Soil extractable organic carbon (EOC), extractable nitrogen (EN), ammonium and nitrate

The fraction of soil organic carbon (EOC) and nitrogen (EN) extractable with 0.5 M K2SO4 was quantified in soil suspensions (soil fresh weight to extractant ratio of 1 : 4 w/v). Suspensions were shaken on a horizontal shaker for 30 min at 250 r.p.m. Soil particles >0.1 μm, including the clay fraction, were separated by centrifugation (30 min at 4420 g). The clear supernatant was diluted 1 : 3 with distilled water, and EOC and EN concentrations were measured on a Dimatoc 100 DOC/TN-analyzer (Dimatec, Essen, Germany).

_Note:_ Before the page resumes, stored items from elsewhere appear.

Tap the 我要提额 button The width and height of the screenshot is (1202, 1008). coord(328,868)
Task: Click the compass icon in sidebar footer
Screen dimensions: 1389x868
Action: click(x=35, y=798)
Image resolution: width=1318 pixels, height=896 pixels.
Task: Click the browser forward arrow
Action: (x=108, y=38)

Nitrate (NO3) and ammonium (NH4+) were extracted with 1 M KCl from the soil samples (soil to extractant ratio of 1 : 4 w/v). Soil suspensions were shaken on a horizontal shaker for 30 min at 250 r.p.m. and centrifuged afterwards (30 min at 4420 g). Concentrations of NO3 and NH4+ in extracts were measured with an autoanalyzer (Bran & Luebbe, Norderstedt, Germany).

DNA extraction

DNA was extracted from 0.25 g of soil (fresh weight) with the MoBIO PowerSoil DNA Kit (MoBIO Laboratories, Carlsbad, CA), according to the protocol of the manufacturer and redissolved in 100 μL H2O. The quantity of the DNA extracted was measured with a Nanodrop ND1000 (NanoDrop Technologies Inc., Wilmington).

Quantitative PCR assay

Quantification of the nitrate reducers was performed using the narG and napA genes encoding the catalytic subunits of the membrane-bound and periplasmic nitrate reductases, respectively, as molecular markers (Philippot, 2002). Amplification of quantitative PCR products was carried out with an ABI Prism 7900 (Applied Biosystems) using SYBR green as the detection system. The real-time PCR assay was performed in a 20 μL reaction volume containing the SYBR green PCR mastermix (Absolute QPCR SYBR Green Rox, Thermo, France), 1 μM of each primer, 500 ng of T4gp32 (Q-BIOgene, France) and 20 ng of soil DNA. Primer sequences and thermal-cycling conditions for the 16S rRNA gene [total bacteria (López-Gutiérrez et al. 2004)] and the narG and napA functional genes are listed in Table 1 (Bru et al., 2007). Standard curves were obtained with serial plasmid dilutions of a known amount of plasmid DNA containing a fragment of the 16S rRNA gene or the narG and napA genes (López-Gutiérrez et al., 2004; Henry et al., 2006; Bru et al., 2007). PCR efficiency for the different assays ranged between 82% and 98%. Tests for the potential presence of PCR inhibitors in DNA extracted from soil were performed by mixing soil DNA extracts with a known amount of standard DNA before qPCR. In all cases, no inhibition was detected. Methodological evaluation of the qPCR assays showed a good reproducibility of 95.6%.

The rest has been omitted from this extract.